INSTRUCTIONS TO FOLLOW: Return the listing below word for word, starting at its first line and ending at the line containing "Looking at the screenshot, I should click(x=46, y=135).". Leave out everything after that line.

DATA TO USE:

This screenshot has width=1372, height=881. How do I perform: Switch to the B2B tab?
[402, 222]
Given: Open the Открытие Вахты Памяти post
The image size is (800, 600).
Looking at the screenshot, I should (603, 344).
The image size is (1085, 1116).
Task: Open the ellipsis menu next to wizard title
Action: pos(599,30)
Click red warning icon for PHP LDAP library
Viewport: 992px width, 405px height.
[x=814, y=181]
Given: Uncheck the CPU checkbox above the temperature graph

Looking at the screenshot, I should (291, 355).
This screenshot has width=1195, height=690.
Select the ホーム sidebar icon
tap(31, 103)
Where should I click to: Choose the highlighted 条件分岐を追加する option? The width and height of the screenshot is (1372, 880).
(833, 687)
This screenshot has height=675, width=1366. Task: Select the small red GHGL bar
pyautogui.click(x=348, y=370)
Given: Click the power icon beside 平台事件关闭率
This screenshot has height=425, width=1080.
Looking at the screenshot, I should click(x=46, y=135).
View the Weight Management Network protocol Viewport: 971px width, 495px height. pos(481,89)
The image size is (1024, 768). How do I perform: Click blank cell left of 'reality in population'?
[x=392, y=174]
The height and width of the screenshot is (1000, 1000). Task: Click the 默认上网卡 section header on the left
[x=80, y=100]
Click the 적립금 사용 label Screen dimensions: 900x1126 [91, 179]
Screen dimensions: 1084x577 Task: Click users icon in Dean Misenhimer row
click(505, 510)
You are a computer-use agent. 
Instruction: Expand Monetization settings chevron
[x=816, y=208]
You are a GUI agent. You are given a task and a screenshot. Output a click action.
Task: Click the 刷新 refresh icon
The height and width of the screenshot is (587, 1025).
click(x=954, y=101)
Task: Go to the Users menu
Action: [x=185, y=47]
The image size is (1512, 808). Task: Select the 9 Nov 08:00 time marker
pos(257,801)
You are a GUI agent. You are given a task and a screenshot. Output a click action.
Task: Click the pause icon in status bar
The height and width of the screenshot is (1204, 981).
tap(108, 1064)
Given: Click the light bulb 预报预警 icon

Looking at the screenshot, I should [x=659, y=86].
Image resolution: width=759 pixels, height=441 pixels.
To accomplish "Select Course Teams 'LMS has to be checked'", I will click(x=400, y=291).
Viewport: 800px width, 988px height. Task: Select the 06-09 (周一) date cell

RESPONSE TO THIS TASK:
This screenshot has width=1372, height=881. How do I perform: Switch to the B2B tab?
[402, 222]
Given: Open the Открытие Вахты Памяти post
The image size is (800, 600).
Looking at the screenshot, I should (603, 344).
The image size is (1085, 1116).
Task: Open the ellipsis menu next to wizard title
Action: pos(599,30)
Click red warning icon for PHP LDAP library
Viewport: 992px width, 405px height.
[x=814, y=181]
Given: Uncheck the CPU checkbox above the temperature graph

Looking at the screenshot, I should (291, 355).
This screenshot has width=1195, height=690.
Select the ホーム sidebar icon
tap(31, 103)
Where should I click to: Choose the highlighted 条件分岐を追加する option? The width and height of the screenshot is (1372, 880).
(833, 687)
This screenshot has height=675, width=1366. Task: Select the small red GHGL bar
pyautogui.click(x=348, y=370)
Given: Click the power icon beside 平台事件关闭率
This screenshot has height=425, width=1080.
Looking at the screenshot, I should click(x=46, y=135).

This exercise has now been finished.